> _Aim of the exercise_:
What is needed here is an exact repetition of the records below, beginning at the line that has "Where should I click to: Select" and stopping after the line that has "Given: Delete the Kitchen Oven ON/OFF device".

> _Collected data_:
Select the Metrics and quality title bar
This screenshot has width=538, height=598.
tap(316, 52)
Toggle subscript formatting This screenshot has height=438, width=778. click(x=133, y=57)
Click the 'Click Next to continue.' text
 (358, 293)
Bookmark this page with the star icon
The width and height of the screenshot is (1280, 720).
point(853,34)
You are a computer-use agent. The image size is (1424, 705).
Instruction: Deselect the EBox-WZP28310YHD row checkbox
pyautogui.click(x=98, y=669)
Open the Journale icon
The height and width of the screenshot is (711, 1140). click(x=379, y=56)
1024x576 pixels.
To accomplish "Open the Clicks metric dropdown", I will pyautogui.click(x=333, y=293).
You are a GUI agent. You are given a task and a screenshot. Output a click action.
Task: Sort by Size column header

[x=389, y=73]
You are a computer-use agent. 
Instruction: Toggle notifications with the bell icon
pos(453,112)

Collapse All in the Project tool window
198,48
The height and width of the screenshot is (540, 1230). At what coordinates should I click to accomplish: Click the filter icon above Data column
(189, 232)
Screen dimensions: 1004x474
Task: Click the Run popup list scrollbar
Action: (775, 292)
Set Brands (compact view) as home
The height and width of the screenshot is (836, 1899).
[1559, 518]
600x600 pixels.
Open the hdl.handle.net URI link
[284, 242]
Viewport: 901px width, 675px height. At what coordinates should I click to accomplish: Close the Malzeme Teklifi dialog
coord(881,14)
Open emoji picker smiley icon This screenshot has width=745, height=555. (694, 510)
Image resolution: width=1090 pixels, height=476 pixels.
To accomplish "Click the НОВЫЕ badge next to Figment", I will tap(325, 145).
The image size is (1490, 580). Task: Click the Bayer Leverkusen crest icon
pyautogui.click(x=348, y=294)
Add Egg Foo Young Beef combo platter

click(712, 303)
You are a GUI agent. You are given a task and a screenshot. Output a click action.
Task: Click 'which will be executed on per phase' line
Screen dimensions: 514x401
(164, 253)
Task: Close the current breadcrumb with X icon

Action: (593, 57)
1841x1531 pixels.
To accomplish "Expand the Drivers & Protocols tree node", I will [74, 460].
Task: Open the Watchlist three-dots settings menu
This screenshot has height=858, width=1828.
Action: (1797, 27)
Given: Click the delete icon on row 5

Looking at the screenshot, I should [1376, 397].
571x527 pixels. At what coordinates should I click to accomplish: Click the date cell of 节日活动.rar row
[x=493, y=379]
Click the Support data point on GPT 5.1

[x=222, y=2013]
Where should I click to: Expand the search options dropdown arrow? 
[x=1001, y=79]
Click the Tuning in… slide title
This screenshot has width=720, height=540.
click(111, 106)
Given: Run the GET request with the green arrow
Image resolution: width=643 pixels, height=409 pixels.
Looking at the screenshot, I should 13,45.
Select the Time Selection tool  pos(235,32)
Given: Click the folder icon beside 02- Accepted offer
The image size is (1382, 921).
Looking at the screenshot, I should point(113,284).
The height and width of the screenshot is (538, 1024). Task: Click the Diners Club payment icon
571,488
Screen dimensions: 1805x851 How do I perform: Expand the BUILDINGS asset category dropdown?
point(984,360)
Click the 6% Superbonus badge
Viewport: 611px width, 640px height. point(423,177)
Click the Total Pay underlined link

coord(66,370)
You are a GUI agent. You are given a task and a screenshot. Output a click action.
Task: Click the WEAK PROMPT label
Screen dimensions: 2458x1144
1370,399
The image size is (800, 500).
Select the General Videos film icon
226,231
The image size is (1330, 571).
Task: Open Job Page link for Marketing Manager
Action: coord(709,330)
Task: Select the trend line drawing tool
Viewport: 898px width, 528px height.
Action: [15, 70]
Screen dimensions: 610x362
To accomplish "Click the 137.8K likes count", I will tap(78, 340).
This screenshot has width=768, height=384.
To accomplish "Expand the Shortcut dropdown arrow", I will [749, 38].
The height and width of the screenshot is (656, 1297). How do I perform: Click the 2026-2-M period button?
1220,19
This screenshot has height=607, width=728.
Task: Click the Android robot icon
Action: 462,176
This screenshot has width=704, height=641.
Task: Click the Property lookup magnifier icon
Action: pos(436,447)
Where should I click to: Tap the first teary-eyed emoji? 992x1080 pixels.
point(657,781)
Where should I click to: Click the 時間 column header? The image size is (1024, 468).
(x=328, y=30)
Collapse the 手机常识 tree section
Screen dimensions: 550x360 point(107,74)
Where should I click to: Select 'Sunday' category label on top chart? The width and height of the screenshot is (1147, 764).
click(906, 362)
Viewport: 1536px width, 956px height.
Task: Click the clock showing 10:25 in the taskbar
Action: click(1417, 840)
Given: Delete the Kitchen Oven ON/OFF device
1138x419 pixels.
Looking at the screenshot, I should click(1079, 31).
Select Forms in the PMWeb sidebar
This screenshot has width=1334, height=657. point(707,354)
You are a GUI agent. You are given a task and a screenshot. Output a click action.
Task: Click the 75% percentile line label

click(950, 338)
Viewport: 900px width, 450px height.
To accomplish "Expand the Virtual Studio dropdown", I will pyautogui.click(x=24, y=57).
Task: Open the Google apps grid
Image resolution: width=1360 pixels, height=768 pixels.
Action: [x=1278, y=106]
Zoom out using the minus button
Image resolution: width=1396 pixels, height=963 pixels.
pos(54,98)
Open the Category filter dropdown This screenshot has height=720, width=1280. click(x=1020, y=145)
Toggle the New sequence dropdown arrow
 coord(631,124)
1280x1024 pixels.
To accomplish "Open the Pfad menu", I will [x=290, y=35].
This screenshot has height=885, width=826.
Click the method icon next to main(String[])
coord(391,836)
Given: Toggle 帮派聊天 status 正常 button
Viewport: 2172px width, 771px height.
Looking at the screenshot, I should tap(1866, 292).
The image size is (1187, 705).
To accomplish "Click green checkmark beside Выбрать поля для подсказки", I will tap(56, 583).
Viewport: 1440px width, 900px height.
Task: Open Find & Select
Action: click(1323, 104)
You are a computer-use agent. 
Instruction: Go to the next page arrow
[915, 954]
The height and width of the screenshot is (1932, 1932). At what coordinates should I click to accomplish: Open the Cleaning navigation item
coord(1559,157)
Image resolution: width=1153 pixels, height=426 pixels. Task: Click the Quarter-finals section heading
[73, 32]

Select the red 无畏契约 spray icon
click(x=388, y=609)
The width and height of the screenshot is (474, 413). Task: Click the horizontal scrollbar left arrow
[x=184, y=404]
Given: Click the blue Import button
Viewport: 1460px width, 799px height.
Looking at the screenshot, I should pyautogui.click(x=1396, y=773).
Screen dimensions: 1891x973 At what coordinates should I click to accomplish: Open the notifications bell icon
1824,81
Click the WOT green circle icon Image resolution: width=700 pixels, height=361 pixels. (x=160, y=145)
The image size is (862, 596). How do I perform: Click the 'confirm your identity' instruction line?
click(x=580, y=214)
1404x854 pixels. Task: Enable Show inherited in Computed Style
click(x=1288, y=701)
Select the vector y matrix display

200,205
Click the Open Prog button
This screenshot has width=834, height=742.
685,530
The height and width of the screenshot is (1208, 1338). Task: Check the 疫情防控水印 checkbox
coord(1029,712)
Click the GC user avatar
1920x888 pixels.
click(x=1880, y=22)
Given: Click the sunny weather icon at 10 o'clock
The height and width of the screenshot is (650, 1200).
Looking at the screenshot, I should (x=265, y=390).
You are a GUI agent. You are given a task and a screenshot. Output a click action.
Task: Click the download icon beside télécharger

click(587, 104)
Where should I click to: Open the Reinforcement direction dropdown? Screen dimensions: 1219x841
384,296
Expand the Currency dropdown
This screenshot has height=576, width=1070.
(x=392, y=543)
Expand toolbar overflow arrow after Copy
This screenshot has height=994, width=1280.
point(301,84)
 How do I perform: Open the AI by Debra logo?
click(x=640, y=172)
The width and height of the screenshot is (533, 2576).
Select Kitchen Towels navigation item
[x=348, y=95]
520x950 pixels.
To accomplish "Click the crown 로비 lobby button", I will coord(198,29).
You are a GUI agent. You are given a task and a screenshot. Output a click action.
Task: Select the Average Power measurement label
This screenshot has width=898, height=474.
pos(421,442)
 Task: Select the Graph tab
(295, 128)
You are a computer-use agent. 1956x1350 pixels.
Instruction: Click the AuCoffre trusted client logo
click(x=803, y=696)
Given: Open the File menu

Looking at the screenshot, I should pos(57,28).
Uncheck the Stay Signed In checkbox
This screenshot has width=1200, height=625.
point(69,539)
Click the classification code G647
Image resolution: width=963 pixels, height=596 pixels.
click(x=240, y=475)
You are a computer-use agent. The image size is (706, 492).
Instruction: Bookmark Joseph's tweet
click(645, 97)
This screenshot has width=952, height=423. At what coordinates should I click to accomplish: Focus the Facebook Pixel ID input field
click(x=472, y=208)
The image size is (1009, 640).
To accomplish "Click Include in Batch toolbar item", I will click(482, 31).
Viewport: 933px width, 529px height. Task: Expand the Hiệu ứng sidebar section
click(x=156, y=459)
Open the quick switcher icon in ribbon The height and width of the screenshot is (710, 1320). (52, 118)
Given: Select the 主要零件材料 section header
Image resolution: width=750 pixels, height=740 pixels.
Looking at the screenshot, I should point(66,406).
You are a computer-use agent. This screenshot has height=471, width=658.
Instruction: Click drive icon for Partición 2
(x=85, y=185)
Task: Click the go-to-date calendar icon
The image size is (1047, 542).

> _Written answer_:
Where should I click to: Select 'Sunday' category label on top chart? The width and height of the screenshot is (1147, 764).
click(906, 362)
Viewport: 1536px width, 956px height.
Task: Click the clock showing 10:25 in the taskbar
Action: click(1417, 840)
Given: Delete the Kitchen Oven ON/OFF device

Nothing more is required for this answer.